Never... judge a book by its cover, or wine by its label... or the dog by its color !!!


----------



## Caleb (Jan 7, 2014)

There is an interesting read about the coat color on the forum. Just search for: correct hungariab vizsla color. ....

I also don't think your V is too light. Mine is the same color and is recognised by KUSA. His mom was a SA champ and has same coat.


----------



## R E McCraith (Nov 24, 2011)

when you read the AKC standard the color that is given covers a wide range of shades - most important is the amount of white and it's placement - show or field most great breeders strive for no WHITE


----------



## texasred (Jan 29, 2012)

Might be a little more information than what you were asking for, but it does explain white markings on Vizslas. 
http://homepage.usask.ca/~schmutz/dogspots.html

I have only seen two vizslas in my life that had close to the pale yellow color.
The dogs were owned by a older Hungarian gentleman.
He had pictures of the Vs he had owned in his home land, and pictures of his Vs in New York when he first immigrated to the US.
I would never be disrespectful, and tell him his dogs did not fit the AKC standard.

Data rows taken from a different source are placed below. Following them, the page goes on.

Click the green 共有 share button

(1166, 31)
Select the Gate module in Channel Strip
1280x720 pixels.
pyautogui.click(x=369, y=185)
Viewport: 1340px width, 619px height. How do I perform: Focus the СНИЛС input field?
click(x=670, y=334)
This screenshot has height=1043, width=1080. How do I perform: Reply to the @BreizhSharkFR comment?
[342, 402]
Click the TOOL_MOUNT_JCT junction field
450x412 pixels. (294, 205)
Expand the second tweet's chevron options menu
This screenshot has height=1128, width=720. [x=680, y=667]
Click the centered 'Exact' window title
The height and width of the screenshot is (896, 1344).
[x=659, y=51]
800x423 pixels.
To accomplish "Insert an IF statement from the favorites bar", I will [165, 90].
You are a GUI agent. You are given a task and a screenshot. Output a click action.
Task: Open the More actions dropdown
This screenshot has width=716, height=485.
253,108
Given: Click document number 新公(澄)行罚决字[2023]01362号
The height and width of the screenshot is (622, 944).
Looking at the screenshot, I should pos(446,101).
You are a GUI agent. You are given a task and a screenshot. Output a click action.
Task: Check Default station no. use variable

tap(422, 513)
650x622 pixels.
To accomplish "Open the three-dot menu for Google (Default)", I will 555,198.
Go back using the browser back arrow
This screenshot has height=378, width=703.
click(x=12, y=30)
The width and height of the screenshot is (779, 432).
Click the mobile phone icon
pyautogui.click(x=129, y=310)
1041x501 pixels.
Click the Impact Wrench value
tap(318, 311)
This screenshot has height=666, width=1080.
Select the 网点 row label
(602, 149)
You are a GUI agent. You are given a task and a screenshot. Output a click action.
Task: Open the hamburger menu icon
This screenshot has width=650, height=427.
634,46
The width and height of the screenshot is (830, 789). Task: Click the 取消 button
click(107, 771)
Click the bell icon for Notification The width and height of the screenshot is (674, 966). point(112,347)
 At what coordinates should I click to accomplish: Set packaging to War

Maybe its us that would not fit the original breeders standers. If they could not breed the white marking out of the breed, what makes us think that we can, or should.
Sometimes I think we put to much value on the pups color, or markings, and less on the over all pup.


----------



## R E McCraith (Nov 24, 2011)

Tex - just answered the ? if you want 2 show in AKC - now the otherside - trials & hunt tests put on by AKC clubs - been 2 many of them - the pup is judged in the field - yet 2c them check 4 conformation or color - just want the registration # - right or wrong ! the AKC sets the standards 4 the breed here in the USA - yes I belive we have 2 have standards to protect the breed - if not some puppy mill would breed minitures that could V registered LOL !!!!!!


----------



## vangtt (Feb 27, 2014)

Thanks for all the replies all! As always very helpful!


----------